12. “Adoption Memoirs: Inside Stories” by Marianne Novy (June 28, 2024) Marianne analyzes 45 adoption memoirs, identifying patterns in how adoptees, birth parents, and adoptive parents process trauma, race, and reunion experiences.
13. “Adoption and Suicidality” by Beth Syverson & Joseph Nakao (August 11, 2024) Beth and Joseph, an adoptive mother and adoptee, collaborate to address adoption’s hidden mental health crisis. Drawing from groundbreaking research, they combine personal stories with practical resources to support families and professionals.
14. “A Real Nobody a Fake Somebody and Me” by Sherry Bridgette Healey (September 3, 2024) Sherry, a victim of forced adoption, exposes how government policies legally erased birth identities. Her raw memoir draws powerful parallels to historical human rights violations.
15. “Hidden Girls” by Julia MacDonnell (September 5, 2024) Julia shares her fifty-year journey as a birth mother during the Baby Scoop Era. Her reunion with her relinquished son unveils patterns of institutional shame and secrecy that affected millions of women.
A Few More Bonus Adoption Books
After sharing this post, a couple other 2024 adoption books were brought to my attention. This year has certainly been great for raising awareness and sharing the adoptee and first parent perspectives.
“Adoption Songs” by Lori Evans Ermi (July 9, 2024)
Lori weaves together fifteen adoption stories, sparked by a chance encounter that led to an epiphany about the need to share these narratives. Drawing from her own experience as an adoptee who kept her adoption secret for years, she explores the universal theme of belonging that runs through the adoption community.

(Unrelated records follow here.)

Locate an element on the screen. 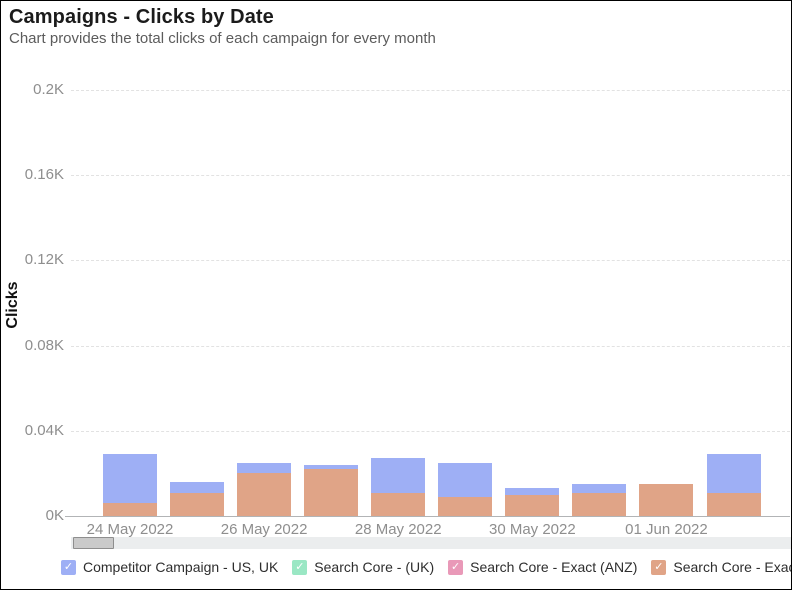 This screenshot has width=792, height=590. legend-checkbox-search-core-uk: ✓ is located at coordinates (300, 567). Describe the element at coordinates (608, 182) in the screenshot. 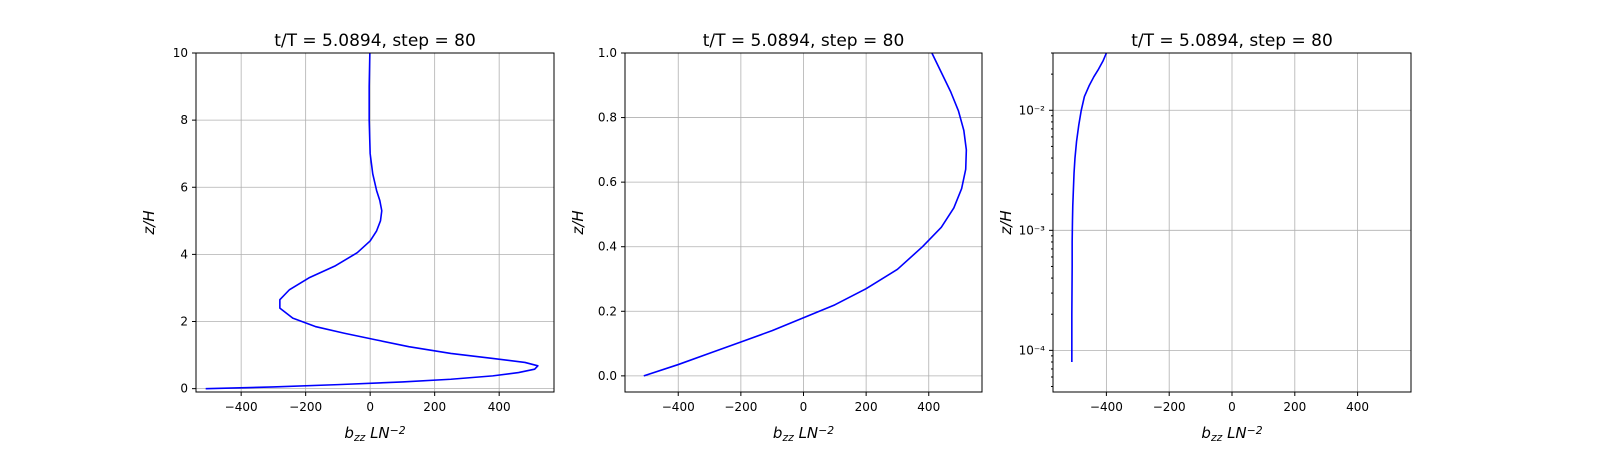

I see `y-tick-label: 0.6` at that location.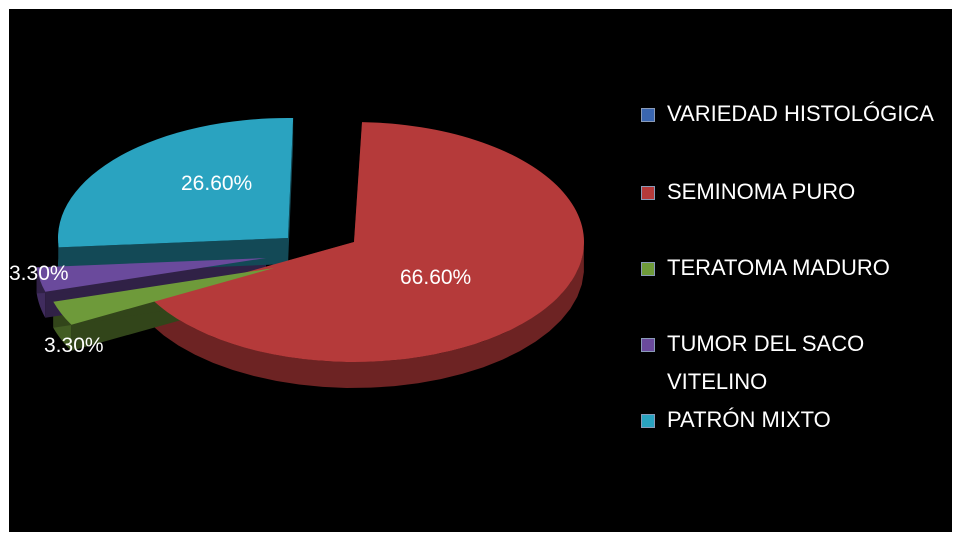  What do you see at coordinates (762, 192) in the screenshot?
I see `legend-label: SEMINOMA PURO` at bounding box center [762, 192].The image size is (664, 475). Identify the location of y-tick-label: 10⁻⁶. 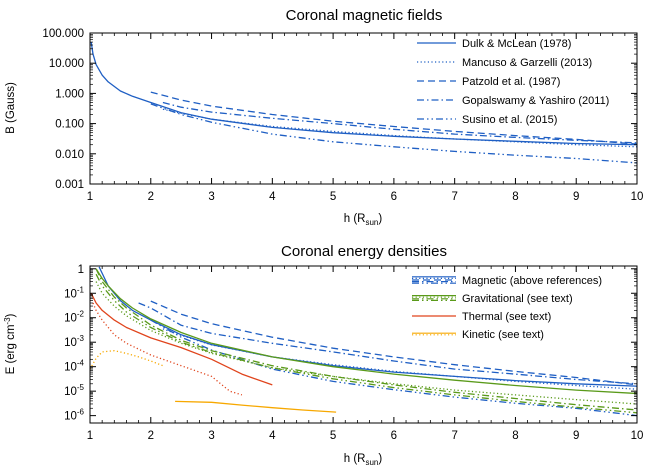
(74, 416).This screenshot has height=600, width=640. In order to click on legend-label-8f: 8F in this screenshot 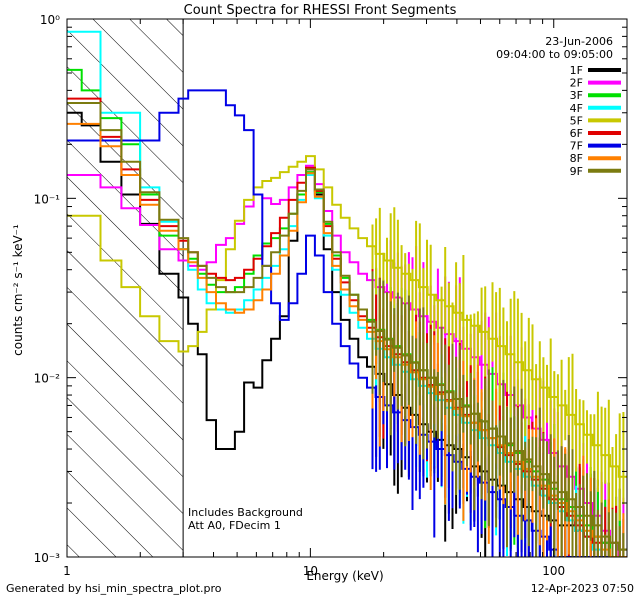, I will do `click(576, 158)`.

“Connecting Threads” by EM Blake (July 2024)
EM delivers a graphic memoir about five siblings separated by foster care and closed adoption. Through illustrated storytelling, she traces her journey as an Ojibwe/Anishinaabe and European adoptee searching for belonging, culture, and her first family. Her unique visual narrative explores how five siblings, placed in foster care and adopted into three different families, found their way back to each other.